Leapmotor akan jadi merek baru di bawah naungan manajemen Indomobil dan Stellantis. Sayangnya, Indomobil enggan mengatakan kapan akan memperkenalkan merek ini.

“Nanti diumumkan tahun depan (2025),” kata Tan Kim Piauw, CEO PT Indomobil Nasional Distributor.

Untuk diketahui, Leapmotor adalah merek asal Tiongkok yang berbasis di kota Hangzhou. Mereka spesialis membuat mobil elektrifikasi. Baik itu full EV ataupun EREV (Extended Range EV, ada mesin untuk mengisi ulang baterai).

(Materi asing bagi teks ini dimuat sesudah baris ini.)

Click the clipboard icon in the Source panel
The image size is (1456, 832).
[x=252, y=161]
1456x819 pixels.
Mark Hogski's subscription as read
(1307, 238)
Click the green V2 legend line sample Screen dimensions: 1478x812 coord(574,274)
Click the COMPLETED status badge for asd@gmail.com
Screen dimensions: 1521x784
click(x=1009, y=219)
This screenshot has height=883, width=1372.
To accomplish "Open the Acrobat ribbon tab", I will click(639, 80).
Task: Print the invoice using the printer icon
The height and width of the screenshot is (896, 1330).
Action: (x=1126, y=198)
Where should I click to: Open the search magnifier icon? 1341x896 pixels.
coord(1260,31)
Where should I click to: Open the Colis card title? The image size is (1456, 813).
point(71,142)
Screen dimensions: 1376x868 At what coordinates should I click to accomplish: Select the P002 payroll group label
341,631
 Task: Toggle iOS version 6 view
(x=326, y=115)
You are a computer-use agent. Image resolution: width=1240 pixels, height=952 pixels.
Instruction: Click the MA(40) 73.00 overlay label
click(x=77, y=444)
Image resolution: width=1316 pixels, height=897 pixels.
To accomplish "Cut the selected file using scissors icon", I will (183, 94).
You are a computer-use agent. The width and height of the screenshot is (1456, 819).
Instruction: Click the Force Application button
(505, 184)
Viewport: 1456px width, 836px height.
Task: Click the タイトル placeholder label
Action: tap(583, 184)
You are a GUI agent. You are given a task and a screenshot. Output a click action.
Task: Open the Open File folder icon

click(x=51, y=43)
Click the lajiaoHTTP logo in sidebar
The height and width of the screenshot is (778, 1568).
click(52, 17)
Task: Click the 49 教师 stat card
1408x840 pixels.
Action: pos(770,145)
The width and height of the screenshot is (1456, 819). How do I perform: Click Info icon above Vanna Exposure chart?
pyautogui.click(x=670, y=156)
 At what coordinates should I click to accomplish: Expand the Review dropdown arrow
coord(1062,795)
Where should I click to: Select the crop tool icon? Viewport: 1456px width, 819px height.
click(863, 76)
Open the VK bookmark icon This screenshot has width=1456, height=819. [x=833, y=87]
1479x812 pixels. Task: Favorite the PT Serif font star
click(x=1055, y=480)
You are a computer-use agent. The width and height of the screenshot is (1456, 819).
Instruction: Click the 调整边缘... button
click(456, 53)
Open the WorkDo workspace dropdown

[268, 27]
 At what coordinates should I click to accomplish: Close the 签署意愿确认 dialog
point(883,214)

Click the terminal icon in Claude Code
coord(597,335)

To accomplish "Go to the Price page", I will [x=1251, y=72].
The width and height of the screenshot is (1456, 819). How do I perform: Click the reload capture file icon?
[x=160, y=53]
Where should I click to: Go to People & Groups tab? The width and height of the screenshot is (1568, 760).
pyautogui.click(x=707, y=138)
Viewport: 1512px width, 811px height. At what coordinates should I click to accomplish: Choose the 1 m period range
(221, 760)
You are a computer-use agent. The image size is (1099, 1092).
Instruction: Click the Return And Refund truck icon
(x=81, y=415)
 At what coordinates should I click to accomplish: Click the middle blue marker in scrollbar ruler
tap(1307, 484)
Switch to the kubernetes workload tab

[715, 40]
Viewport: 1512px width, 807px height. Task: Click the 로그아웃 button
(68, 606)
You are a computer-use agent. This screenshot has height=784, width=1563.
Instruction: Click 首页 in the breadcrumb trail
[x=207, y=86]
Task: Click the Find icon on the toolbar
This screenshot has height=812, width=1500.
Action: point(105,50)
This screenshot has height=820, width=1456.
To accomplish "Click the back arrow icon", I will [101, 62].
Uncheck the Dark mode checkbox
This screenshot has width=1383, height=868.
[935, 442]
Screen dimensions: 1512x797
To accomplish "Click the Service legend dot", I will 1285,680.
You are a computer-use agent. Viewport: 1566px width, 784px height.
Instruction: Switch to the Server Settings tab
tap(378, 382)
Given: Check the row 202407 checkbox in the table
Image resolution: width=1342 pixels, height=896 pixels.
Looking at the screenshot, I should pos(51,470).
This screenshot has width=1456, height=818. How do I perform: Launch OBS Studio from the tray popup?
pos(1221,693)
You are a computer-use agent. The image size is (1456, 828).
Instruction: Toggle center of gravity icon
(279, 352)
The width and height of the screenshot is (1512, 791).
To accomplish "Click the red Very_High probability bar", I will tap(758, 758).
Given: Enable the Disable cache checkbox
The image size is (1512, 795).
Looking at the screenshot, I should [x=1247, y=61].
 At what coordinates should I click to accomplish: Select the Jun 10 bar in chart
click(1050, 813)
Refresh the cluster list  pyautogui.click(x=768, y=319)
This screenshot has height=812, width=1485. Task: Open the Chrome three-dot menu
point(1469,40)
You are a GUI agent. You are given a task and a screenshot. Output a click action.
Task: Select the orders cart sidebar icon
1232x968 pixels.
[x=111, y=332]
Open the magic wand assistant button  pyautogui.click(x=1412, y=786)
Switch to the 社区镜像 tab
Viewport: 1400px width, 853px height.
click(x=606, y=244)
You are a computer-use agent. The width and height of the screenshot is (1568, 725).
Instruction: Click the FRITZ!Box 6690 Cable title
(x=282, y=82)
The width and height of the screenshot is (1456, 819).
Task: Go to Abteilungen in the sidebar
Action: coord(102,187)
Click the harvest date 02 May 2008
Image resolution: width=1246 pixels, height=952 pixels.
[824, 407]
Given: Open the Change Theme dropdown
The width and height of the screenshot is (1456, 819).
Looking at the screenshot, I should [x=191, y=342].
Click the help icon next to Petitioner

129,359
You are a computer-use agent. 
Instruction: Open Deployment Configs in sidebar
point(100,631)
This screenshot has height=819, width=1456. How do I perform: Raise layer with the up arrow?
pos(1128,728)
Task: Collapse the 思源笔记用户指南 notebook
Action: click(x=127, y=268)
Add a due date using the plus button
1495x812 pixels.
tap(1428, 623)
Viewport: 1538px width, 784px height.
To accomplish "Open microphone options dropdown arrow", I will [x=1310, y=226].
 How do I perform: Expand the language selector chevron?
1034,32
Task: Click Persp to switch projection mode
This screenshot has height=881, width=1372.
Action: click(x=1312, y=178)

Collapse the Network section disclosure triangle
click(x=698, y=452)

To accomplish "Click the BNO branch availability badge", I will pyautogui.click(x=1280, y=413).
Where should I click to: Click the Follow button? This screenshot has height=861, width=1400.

Merek ini 20 persen sahamnya dikuasai oleh Stellantis, yang kemudian membentuk Leapmotor International. Di bawah Stellantis sendiri, ada mereka Jeep, FIAT, Citroen, Peugeot, Chrysler dan lainnya.

Untuk Indonesia, produk yang akan datang belum diketahui yang aman. Kemungkinannya ada dua yaitu SUV C10 yang sempat juga diperlihatkan pada kami di Paris beberapa waktu lalu. Atau C16, yang baru saja meluncur April 2024 lalu.